* **Task brief**: With all images left out, restate the records below exactly as written.

Collected data
Segment Open

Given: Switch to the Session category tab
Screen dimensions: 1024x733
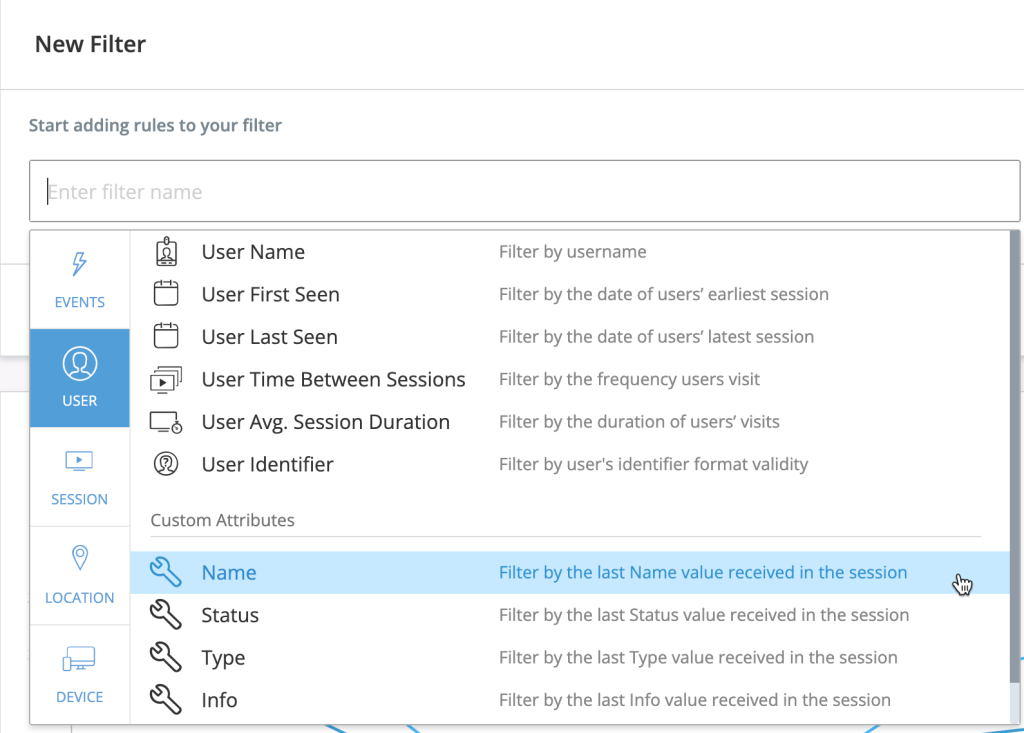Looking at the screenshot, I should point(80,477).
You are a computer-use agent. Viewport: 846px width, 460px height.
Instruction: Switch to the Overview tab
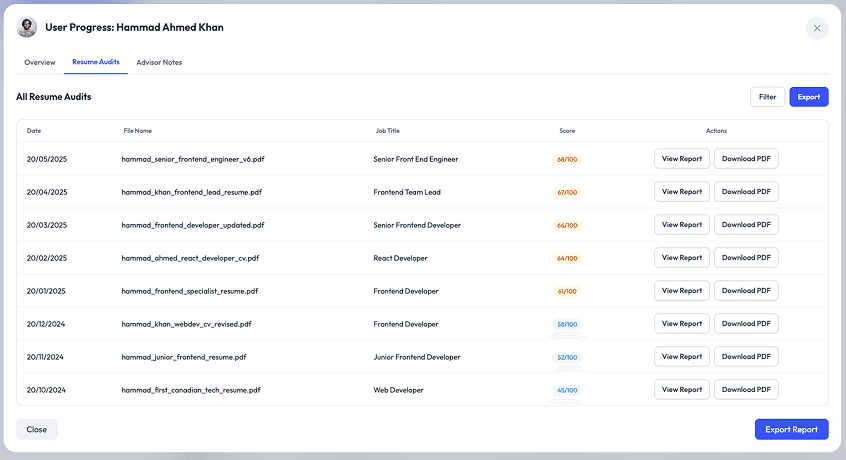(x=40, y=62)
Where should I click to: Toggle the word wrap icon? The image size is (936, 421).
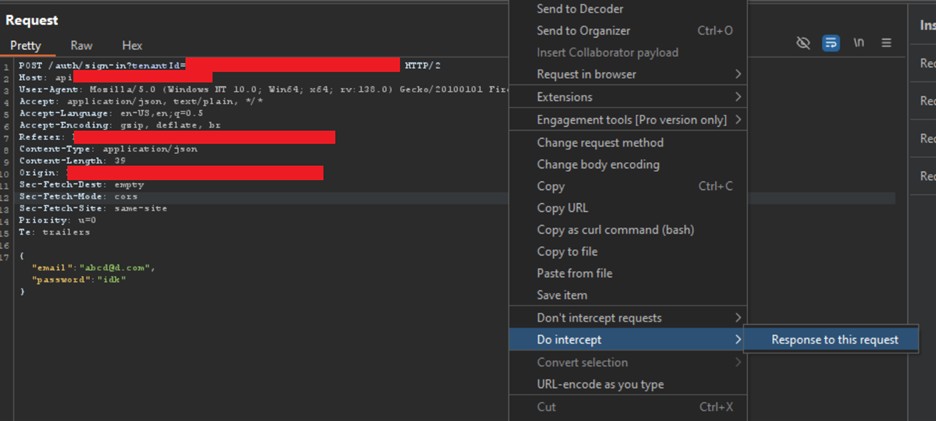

Segment Closed

* **Exercise answer**:
Given: Switch to the Session category tab
Screen dimensions: 1024x733
Looking at the screenshot, I should point(80,477).
You are a computer-use agent. Viewport: 846px width, 460px height.
Instruction: Switch to the Overview tab
(x=40, y=62)
Where should I click to: Toggle the word wrap icon? The image size is (936, 421).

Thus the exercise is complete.